MMORPG.com EVE Correspondent Joanie Spalletta writes this overview guide on Electronic Warfare in CCP's EVE Online.

Electronic Warfare is technology used to disable or weaken enemy ships that you would normally have a hard time doing without it. For example, if you are against a fast ship, you can use Electronic Warfare to slow them down. You can even prevent ships from warping away!

There are a number of modules, skills, and even ships that can help you with Electronic Warfare.

Modules

Every race in EVE has their own unique sensor strength. Caldari is Gravimetric. Minmatar is Ladar. Gallente is Magnetometric. And Amarr is Radar.

ECCM is Electronic Counter Counter Measures. ECCM modules are used to boost your sensor strength (Gravimetric, Radar, etc.). There is also a Multi-spectrum module that boosts all four types of sensor strengths.

ECM Bursts are modules that emit random electronic bursts intended to disrupt target locks, meaning it will be difficult to lock onto other ships. Electronic Counter Measures modules consist of five different jammers: Gravimetric Jammers, Ladar Jammers, Magnetometric Jammers, Radar Jammers, and Multi-spectrum Jammers. Again, each race has their own unique sensor strength. So, always keep in mind what race the enemy ship is. You can also use a Signal Distortion Amplifier to amplify the distortion signal generated by electronic counter measure systems.

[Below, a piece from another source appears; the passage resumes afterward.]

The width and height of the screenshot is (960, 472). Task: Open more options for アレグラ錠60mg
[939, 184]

Projected ECCM modules boost a target ship's sensor strength.

Sensor Backup Arrays boost sensor strength to resist target jamming.

Remote Sensor Dampers are modules that decrease targeting speed and targeting range of your target.

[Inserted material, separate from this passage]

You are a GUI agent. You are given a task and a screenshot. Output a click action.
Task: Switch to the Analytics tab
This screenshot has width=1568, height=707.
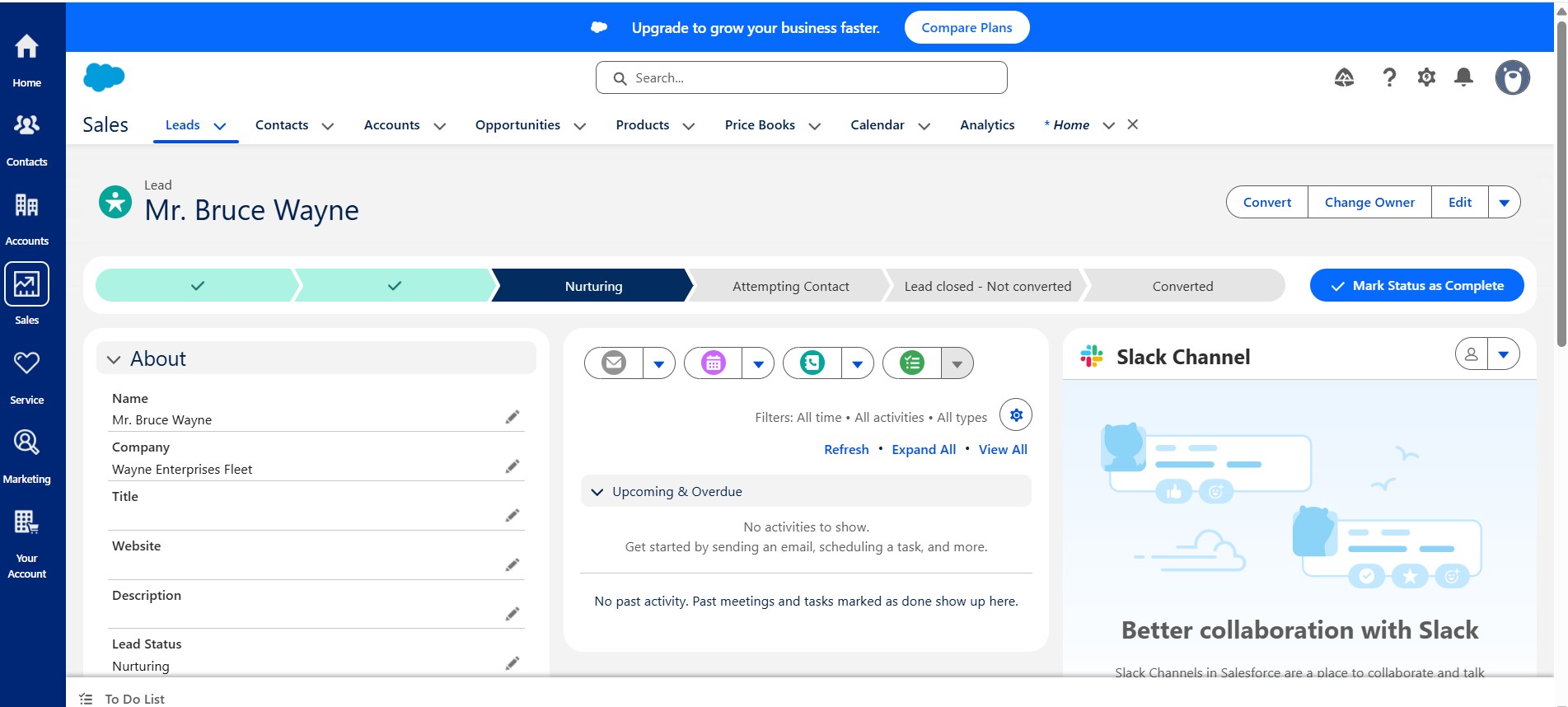987,125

Stasis Webifiers reduce the maximum speed of a ship. Target Painters increase a ship's signature radius, allowing weapons to do more damage to the target.

Tracking Disruptors are modules that disrupt the turret range and tracking speed of the target.

Warp Disruption Field Generator is a module that generates a warp disruption field, preventing any ship in its range from going into warp. Note: Warp Disruption Field Generators may only be fitted by a Heavy Interdictor.

But, there are two modules that allow you warp jam someone. There is a Warp Scrambler and a Warp Disruptor. Warp Scramblers are for close range and gives more scramble strength. Warp Disruptors, on the other hand, are for long range and gives less scramble strength.

Energy Destabilizer is a module that neutralizes a portion of the energy in the target ship's capacitor. Energy Vampires drain energy from the target ship and adds it to your own.

Scripts are like ammo. Certain modules allow for a script to be loaded to calibrate that module's function.

Focused Warp Disruption is loaded into a warp disruption field generator to focus its effect upon a single ship, like a standard warp disruptor. It allows you to scramble ships of any size, including ships normally immune to all forms of Electronic Warfare.

Optimal Range Disruption and Tracking Speed Disruption can be loaded into a Tracking Disruptor. Optimal Range Disruption increases optimal range at expense of tracking speed. And Tracking Speed Disruption increases tracking speed at expense of optimal range.

Scan Resolution Dampening and Targeting Range Dampening can be loaded into a Remote Sensor Dampener. Scan Resolution Dampening increases targeting speed at expense of targeting range and Targeting Range Dampening increases targeting range at expense of targeting speed.

EVE Screenshot

Skills

Modules are far more effective with skills. There are many skills that will help you with Electronic Warfare.

Electronic Warfare allows you to operate ECM jamming modules and reduces capacitor need for ECM and ECM burst devices. Note: Does not affect capital class modules.

Electronic Upgrades installs electronic upgrades such as backup arrays, which boost sensor strength to resist target jamming. Also reduces sensor upgrades CPU needs.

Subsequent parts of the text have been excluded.